[RECORDS SHOWN]
# # # # # # #

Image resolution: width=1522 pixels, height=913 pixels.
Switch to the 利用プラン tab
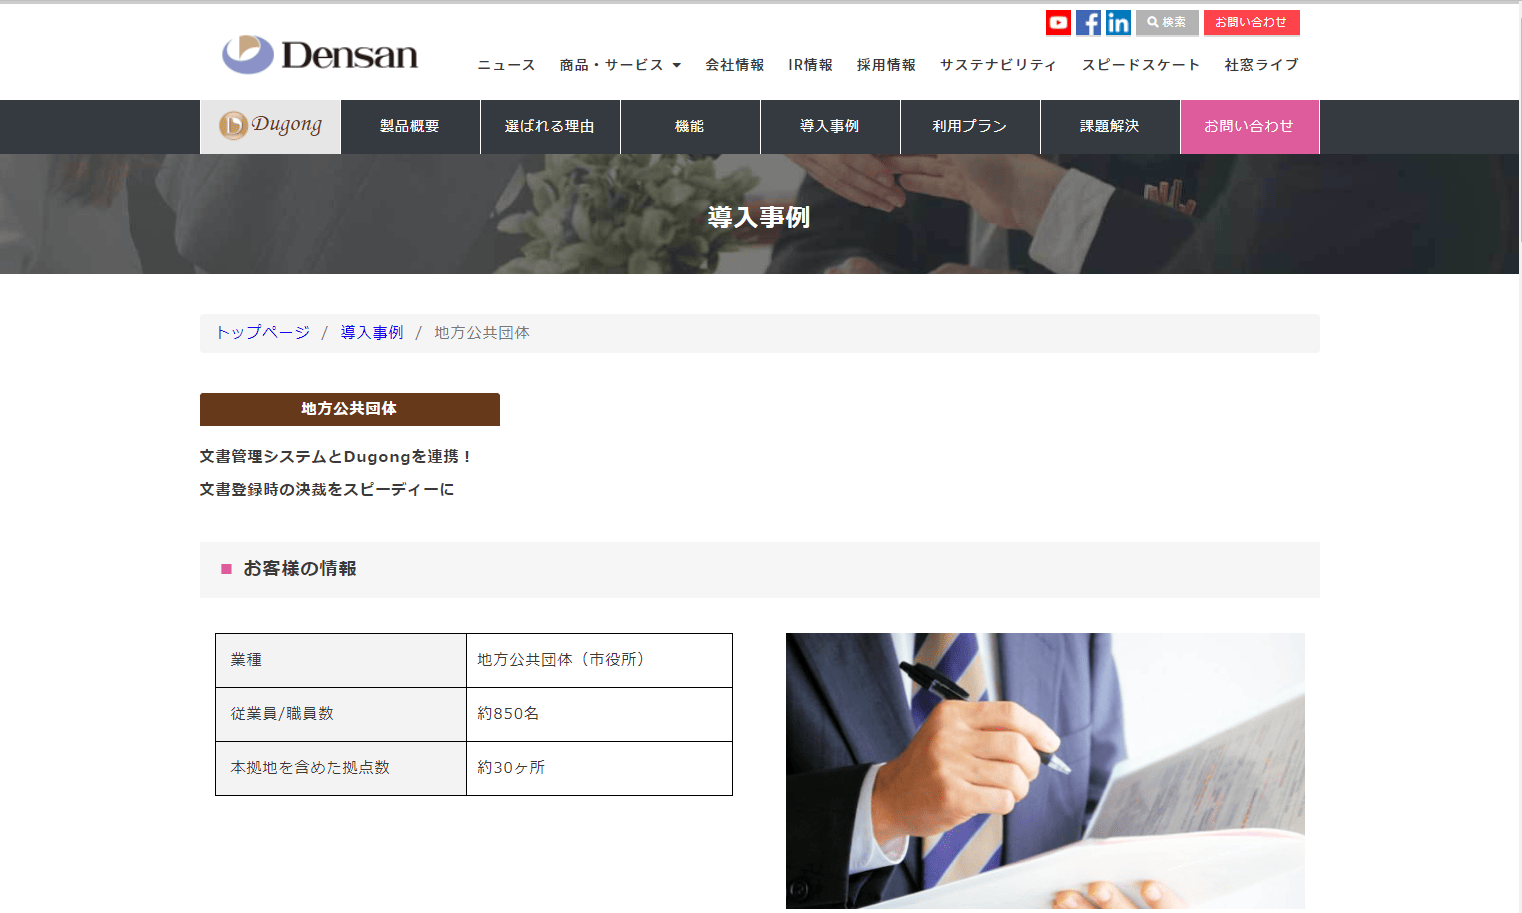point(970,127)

# # # # # # #

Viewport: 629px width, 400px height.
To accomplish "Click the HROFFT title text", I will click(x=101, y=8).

# # # # # # #

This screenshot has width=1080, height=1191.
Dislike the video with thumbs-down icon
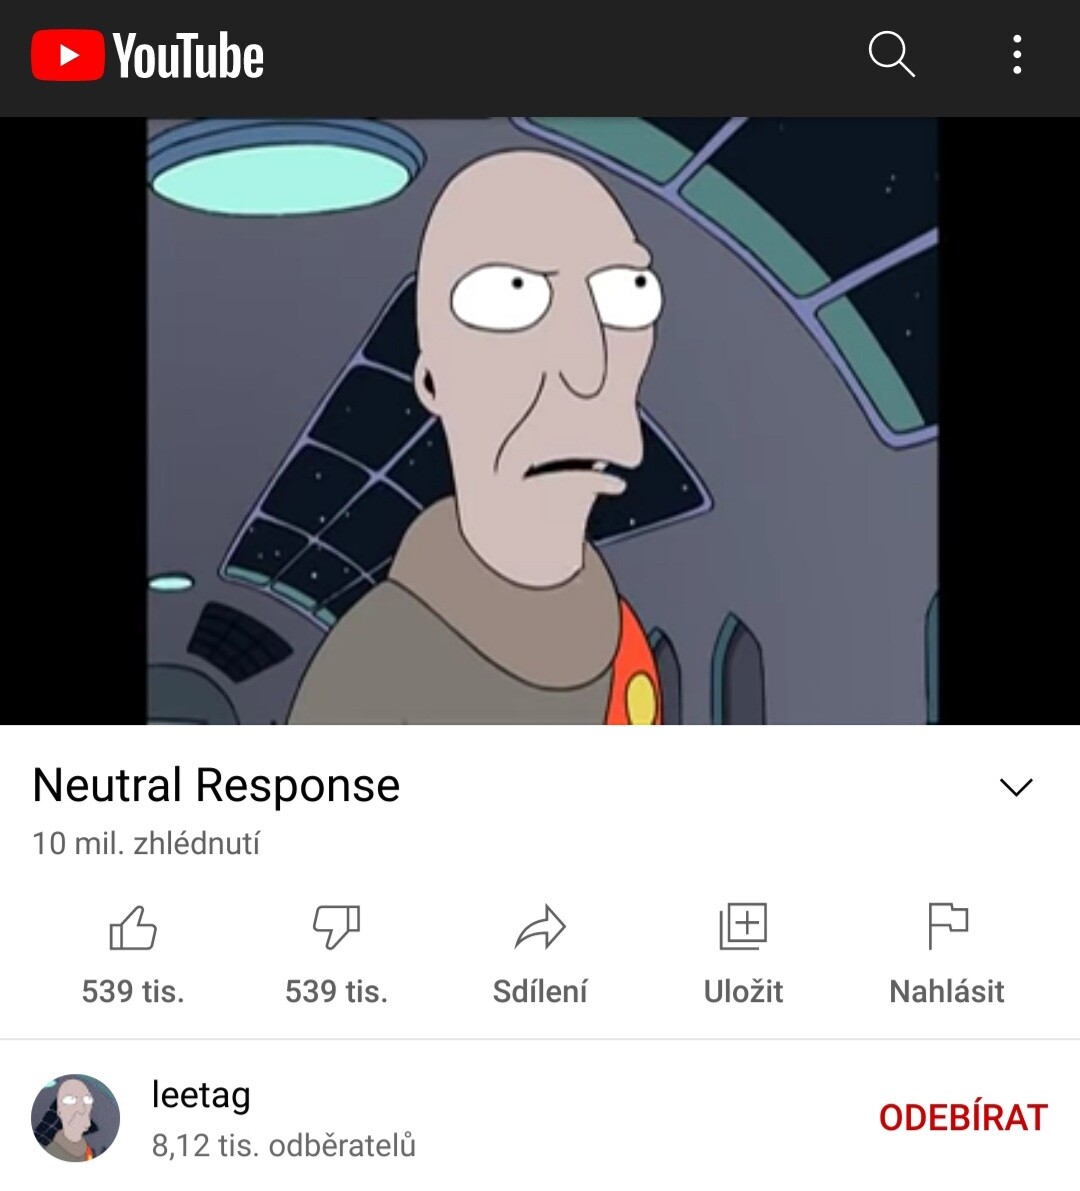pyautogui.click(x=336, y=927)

# # # # # # #

[WHAT YOU SHOULD DO] What are the lines of the data above that include the string "height"? Copy them.

[EXERCISE SOLUTION]
Image resolution: width=1522 pixels, height=913 pixels.
Viewport: 629px width, 400px height.
This screenshot has width=1080, height=1191.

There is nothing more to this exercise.